The film has a 98% positive rating on Rotten Tomatoes, based on 55 reviews, with a weighted average of 8.8/10. The site's consensus reads: "Ikiru is a well-acted and deeply moving humanist tale about a man facing his own mortality, one of legendary director Akira Kurosawa's most intimate films". Metacritic, which uses a weighted average, assigned the a score of 92 out of 100, based on 20 critics, indicating "universal acclaim".

===Accolades===
The film competed for the Golden Bear at the 4th Berlin International Film Festival in 1954.

| Award | Date of ceremony | Category | Recipient(s) | Result | Ref(s) |
| BAFTA Awards | 1960 | Best Foreign Actor | Takashi Shimura | Nominated |  |
| Berlin International Film Festival | 18–29 June 1954 | Special Prize of the Senate of Berlin | Akira Kurosawa | Won |  |
| Kinema Junpo Awards | 1953 | Best Film | Won |  |
| Mainichi Film Awards | 1953 | Best Film | Won |  |
| Best Screenplay | Akira Kurosawa, Shinobu Hashimoto and Hideo Oguni | Won |
| Best Sound Recording | Fumio Yanoguchi | Won |
| Ministry of Education | 1953 | Minister of Education Award |  | Won |  |

==Legacy==
Kurosawa believed William Shakespeare's play Macbeth could serve as a cautionary tale complementing Ikiru, thus directing his 1957 film Throne of Blood. Ikiru was remade as a Japanese television film that debuted on TV Asahi on 9 September 2007, the day after a remake of Kurosawa's High and Low. The Ikiru remake stars kabuki actor Matsumoto Kōshirō IX.

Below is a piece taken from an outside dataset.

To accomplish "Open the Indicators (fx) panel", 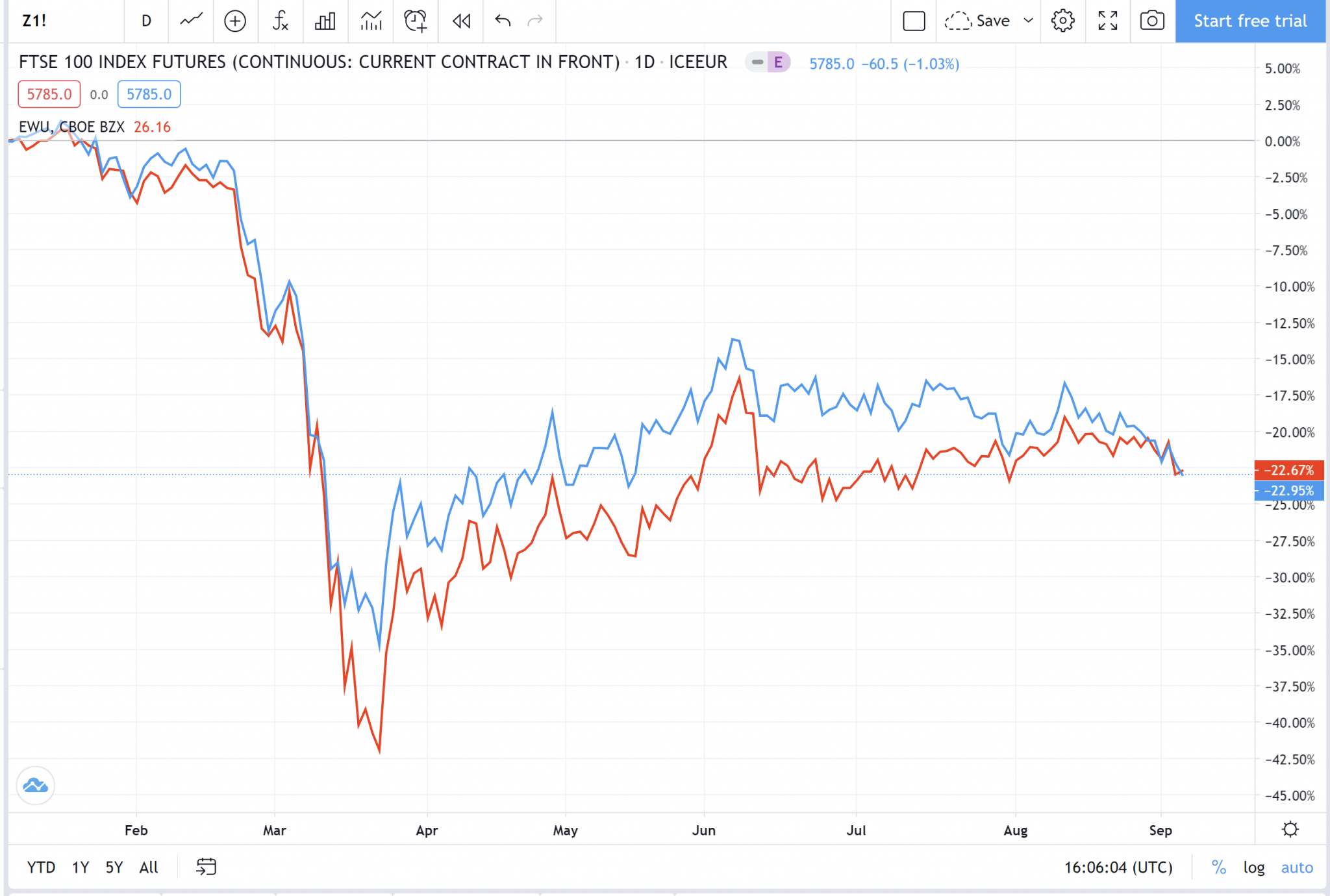I will [281, 21].
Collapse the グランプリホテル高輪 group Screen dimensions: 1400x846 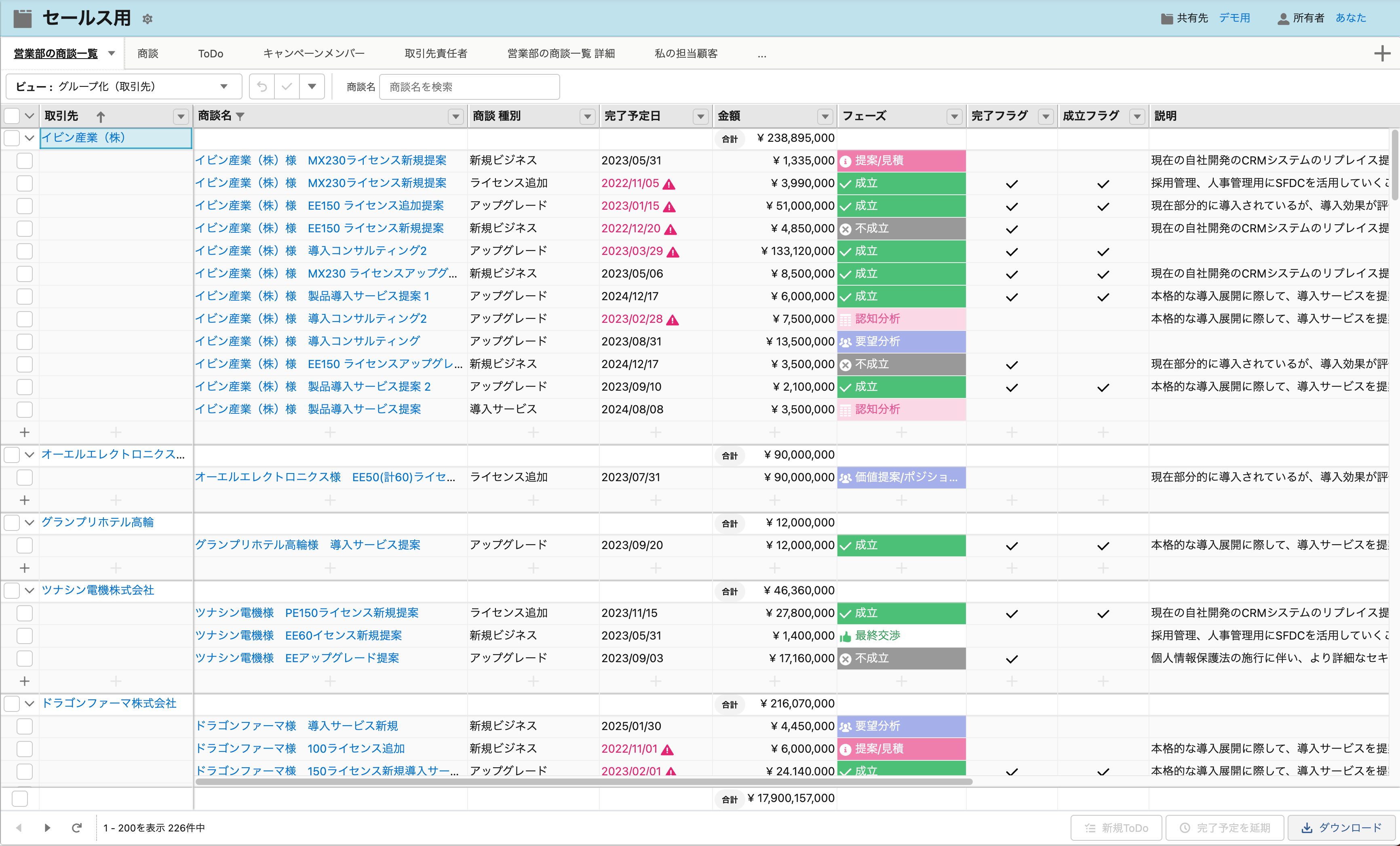pos(30,523)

Anand, a 1971 Indian-Hindi film, was inspired by Ikiru. In 2003, DreamWorks attempted a U.S. remake, which would star Tom Hanks in the lead role, and it talked to Richard Price about adapting the screenplay. Jim Sheridan agreed to direct the film in 2004, though it has not been produced.

A musical adaptation was produced in Japan in 2020, with music by Jason Howland and book by Chikae Takahashi.

A British remake titled Living, adapted by Kazuo Ishiguro, directed by Oliver Hermanus, and starring Bill Nighy, was released in 2022.